======== Extracted data

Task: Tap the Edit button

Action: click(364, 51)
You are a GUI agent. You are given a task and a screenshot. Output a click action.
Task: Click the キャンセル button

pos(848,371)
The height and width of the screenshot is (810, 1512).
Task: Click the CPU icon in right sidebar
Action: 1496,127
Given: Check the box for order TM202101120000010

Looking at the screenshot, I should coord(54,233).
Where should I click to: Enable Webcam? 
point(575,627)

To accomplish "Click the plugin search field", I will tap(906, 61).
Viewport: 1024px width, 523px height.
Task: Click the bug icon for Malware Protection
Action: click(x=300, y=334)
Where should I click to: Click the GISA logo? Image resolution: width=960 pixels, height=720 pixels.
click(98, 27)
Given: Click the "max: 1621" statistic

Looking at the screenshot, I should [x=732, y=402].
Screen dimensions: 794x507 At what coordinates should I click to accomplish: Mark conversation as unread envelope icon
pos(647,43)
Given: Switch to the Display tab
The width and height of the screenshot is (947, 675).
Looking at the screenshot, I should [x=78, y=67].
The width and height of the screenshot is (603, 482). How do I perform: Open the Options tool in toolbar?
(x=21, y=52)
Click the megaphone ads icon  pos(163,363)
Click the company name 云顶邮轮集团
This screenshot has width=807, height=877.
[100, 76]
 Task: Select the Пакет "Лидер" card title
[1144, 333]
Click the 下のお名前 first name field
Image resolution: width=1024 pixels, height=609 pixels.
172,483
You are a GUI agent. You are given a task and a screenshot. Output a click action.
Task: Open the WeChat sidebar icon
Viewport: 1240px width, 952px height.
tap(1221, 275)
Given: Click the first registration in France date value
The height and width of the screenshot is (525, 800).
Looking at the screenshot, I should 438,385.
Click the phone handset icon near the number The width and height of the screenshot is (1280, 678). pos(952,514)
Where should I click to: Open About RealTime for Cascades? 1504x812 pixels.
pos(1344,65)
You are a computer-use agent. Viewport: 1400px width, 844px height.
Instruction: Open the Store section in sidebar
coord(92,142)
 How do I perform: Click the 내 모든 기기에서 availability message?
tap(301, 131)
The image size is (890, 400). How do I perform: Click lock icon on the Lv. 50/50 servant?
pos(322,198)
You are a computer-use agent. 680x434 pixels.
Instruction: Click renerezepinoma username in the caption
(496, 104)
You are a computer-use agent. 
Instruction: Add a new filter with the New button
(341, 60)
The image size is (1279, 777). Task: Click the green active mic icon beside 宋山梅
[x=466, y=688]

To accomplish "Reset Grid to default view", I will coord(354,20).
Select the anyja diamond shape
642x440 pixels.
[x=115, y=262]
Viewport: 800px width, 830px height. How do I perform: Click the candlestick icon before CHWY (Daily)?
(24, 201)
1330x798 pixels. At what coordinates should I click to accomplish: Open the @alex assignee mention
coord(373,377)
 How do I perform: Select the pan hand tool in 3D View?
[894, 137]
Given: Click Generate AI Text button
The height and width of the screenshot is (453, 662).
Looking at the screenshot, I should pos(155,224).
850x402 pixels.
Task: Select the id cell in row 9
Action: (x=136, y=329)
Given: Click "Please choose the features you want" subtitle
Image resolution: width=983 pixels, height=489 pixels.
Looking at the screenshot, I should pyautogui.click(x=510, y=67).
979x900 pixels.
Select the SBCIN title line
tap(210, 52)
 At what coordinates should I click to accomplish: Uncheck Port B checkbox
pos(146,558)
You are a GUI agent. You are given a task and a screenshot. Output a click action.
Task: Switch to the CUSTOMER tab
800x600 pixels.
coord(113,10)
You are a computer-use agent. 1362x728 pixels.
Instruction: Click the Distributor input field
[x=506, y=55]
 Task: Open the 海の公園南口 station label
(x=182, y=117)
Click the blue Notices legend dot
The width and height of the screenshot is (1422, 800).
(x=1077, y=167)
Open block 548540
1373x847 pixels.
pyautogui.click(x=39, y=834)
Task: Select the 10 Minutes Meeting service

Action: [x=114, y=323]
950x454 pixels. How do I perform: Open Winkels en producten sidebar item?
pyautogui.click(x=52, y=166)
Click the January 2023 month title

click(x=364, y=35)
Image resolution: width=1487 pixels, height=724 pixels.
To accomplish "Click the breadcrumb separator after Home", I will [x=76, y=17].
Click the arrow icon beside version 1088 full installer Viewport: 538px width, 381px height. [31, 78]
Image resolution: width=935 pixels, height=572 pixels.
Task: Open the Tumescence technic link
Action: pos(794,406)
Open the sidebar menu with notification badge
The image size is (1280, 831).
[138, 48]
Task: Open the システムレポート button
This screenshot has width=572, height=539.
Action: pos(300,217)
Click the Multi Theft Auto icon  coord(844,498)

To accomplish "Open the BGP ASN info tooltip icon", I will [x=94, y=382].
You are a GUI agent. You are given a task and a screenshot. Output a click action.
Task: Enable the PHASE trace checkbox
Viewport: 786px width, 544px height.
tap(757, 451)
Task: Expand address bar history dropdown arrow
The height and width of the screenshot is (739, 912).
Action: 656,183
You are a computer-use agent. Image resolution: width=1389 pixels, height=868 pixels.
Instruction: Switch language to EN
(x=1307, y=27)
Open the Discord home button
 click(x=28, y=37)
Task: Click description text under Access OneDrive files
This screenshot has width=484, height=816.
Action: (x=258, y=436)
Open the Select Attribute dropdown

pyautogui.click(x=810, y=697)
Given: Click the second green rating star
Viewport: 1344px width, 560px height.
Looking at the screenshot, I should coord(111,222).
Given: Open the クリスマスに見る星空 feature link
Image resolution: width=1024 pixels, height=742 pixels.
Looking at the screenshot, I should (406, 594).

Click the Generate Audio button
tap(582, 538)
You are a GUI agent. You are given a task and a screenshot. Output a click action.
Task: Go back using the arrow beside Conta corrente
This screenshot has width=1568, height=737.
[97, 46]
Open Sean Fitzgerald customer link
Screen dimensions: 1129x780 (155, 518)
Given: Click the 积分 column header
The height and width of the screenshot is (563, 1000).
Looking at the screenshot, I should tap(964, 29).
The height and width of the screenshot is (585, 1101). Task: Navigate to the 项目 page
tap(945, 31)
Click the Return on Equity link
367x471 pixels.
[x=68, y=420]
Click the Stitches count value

================

In the records above, find each line with the word "computer" and copy it.

> Response
You are a computer-use agent. Viewport: 1400px width, 844px height.
You are a computer-use agent. 680x434 pixels.
You are a computer-use agent. 
You are a computer-use agent. 1362x728 pixels.
You are a computer-use agent. Image resolution: width=1389 pixels, height=868 pixels.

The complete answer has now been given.